── Source text

NVIDIA / DeepLearningExamples

State-of-the-Art Deep Learning scripts organized by models - easy to train and deploy with reproducible accuracy and performance on enterprise-grade infrastructure.
13.33k stars 3.19k forks source link

[Bert/Pytorch] During pretraining, checkpoints won't be saved automatically. #1159

Open Itok2000u opened 2 years ago

Itok2000u commented 2 years ago

Related to Bert/Pytorch

Describe the bug After running a long period, for example, after 200,000 iterations, there will be some skipped steps. Such skipped steps are counted into the total steps. Thus, the number of the steps will never become a multiple of save_checkpoint_steps.

For example, I set save_checkpoint_steps = 1000, which means save a checkpoint after 1000 iters. However, after I ran 200,000 iters, there is a skip step, which causes the total number of the steps become 200,999(some number like that). This will cause the program to stop save the checkpoints.

To Reproduce Steps to reproduce the behavior:

  1. set something to make a skip step.

Some screenshot 9 For the above screenshot, please notice that, after iter 204000, no checkpoints has been saved. 10 For the above codes, please notice the behavior of the variable called dynamic_optimizer_step.

Environment Please provide at least:

sharathts commented 2 years ago

It's not a bug in the code, but an artifact of the run that is happening.

In your log, after step 204000, no actual training step (weight update) has happened and skipped_steps increases from 1 and beyond. (up to 3 as far as I can see).

The very next weight update the model makes (without skipping step), it would save the checkpoint.

It could be that your run has diverged and model will only skip steps further until loss scaler falls down to 0.0 and eventually resulting in a failure.

Itok2000u commented 2 years ago

In fact, the training has not been terminated. The weights in the model continue to get updated. The following screenshot is part of the log, which shows that the training does not end. 1

As you can see, the loss decrease from 1.7 to 1.5 and there also does not exist any falls down on loss scaler.

sharathts commented 2 years ago

Whenever count of skipped_steps increases, that means the loss scaler gets divided by 2. The training is progressing as long as skipped_steps doesn't increase, but Training_Iteration step count increases, as you have observed. Checkpoints will be saved as Training_Iteration count increases..

────
── Data listing

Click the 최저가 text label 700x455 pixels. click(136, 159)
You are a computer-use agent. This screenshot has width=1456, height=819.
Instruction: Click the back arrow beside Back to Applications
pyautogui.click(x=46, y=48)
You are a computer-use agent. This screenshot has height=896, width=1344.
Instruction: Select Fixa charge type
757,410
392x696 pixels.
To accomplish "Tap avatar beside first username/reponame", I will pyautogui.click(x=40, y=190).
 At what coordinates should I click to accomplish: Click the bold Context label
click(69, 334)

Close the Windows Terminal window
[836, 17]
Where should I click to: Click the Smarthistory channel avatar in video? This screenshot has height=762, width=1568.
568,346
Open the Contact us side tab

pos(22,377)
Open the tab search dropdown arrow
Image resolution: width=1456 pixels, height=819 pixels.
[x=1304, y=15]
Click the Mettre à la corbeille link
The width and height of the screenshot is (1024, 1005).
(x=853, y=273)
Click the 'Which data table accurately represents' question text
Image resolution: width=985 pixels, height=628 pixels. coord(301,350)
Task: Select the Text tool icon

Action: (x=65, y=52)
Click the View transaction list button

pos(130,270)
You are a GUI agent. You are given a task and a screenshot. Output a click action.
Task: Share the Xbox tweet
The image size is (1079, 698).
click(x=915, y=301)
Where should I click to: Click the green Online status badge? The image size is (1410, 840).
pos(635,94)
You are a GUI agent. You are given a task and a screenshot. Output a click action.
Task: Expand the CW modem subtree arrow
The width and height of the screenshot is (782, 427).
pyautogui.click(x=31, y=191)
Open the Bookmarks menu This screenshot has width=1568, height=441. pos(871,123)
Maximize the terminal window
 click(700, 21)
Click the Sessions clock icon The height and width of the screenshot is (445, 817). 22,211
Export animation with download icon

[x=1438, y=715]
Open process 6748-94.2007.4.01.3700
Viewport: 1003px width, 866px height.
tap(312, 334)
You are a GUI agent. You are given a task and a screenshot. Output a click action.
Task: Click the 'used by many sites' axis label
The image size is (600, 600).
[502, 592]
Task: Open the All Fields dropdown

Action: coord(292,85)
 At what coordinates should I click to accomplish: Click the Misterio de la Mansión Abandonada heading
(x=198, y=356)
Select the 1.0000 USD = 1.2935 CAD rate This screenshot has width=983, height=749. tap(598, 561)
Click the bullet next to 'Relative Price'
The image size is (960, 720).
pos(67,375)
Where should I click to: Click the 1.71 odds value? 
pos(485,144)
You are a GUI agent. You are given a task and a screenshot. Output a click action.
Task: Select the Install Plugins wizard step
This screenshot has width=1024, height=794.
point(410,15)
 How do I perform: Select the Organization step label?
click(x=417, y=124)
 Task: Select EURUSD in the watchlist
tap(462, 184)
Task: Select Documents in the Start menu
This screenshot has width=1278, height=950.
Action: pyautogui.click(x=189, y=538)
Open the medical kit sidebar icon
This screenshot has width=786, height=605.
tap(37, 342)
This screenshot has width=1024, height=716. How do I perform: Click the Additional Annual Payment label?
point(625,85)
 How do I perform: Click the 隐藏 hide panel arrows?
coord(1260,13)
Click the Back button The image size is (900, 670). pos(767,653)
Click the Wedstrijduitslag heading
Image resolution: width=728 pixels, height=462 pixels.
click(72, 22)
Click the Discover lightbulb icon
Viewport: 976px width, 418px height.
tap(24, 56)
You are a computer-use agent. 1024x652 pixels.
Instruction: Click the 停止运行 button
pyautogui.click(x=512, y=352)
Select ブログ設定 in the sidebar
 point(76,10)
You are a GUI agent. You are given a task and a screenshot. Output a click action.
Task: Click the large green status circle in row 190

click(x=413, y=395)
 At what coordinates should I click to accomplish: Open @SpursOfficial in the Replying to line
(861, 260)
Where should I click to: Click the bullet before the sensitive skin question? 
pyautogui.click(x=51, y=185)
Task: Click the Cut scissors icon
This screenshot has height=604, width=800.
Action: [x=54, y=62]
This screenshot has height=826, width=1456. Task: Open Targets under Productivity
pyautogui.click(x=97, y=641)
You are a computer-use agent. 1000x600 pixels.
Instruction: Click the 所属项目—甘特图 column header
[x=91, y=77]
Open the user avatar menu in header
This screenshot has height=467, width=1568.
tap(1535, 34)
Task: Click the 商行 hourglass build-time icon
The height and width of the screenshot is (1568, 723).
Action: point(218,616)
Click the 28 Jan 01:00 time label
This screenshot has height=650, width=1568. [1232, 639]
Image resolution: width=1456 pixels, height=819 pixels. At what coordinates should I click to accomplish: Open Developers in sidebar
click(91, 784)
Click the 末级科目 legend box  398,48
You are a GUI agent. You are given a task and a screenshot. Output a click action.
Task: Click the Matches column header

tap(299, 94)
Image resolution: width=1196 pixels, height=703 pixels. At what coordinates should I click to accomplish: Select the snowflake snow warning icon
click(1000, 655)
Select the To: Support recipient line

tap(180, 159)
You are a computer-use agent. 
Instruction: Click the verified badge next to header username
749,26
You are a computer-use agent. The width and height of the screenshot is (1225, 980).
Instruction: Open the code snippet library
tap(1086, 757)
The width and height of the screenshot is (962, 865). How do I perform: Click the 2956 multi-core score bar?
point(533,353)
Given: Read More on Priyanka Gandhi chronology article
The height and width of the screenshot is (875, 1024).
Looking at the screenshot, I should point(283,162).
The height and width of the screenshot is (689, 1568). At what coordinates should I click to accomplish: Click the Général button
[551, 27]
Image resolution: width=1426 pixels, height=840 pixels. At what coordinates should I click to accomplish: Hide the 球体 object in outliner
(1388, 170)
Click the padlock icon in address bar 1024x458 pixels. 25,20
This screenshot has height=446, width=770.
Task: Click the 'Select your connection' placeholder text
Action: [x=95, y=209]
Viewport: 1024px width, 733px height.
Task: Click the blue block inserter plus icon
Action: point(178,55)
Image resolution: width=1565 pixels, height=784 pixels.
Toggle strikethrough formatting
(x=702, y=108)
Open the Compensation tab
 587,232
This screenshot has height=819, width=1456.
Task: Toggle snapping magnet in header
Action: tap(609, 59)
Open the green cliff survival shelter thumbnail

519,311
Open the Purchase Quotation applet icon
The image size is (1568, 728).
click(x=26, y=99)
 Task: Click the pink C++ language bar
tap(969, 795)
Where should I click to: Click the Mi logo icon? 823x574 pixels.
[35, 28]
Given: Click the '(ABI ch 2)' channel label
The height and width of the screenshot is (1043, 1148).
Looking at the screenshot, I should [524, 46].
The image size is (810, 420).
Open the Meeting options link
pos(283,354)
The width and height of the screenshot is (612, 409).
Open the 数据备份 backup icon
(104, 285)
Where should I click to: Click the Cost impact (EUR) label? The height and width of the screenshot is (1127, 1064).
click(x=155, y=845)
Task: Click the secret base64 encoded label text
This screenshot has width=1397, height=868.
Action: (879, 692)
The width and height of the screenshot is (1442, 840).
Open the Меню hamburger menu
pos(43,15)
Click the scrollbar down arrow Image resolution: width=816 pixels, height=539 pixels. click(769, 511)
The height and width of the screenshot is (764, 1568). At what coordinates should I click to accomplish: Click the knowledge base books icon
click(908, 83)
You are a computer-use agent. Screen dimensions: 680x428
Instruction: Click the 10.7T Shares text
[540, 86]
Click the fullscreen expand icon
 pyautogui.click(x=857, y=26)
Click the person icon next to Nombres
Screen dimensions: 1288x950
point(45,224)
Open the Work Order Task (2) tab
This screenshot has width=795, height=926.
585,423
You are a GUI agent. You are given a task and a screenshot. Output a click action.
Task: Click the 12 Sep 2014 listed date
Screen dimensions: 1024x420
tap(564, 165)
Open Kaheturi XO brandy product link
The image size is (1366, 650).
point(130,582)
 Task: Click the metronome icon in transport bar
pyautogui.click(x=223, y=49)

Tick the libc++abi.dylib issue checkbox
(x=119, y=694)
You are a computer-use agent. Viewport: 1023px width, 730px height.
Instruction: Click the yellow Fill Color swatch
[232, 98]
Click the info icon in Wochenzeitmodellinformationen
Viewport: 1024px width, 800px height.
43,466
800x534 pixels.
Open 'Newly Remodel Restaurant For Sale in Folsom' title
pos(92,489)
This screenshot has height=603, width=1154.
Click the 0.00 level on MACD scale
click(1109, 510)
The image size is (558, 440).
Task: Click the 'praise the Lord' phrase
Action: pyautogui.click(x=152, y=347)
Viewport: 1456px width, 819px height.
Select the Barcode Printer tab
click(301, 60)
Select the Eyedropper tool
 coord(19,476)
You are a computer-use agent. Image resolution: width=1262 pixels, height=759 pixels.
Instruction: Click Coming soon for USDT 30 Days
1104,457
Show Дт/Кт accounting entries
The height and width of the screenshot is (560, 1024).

────

» **Short task**
In the issue thread about checkpoints not being saved during pretraining, what does sharathts say happens to the loss scaler whenever the count of skipped_steps increases?

» **Finished exercise**
The loss scaler gets divided by 2.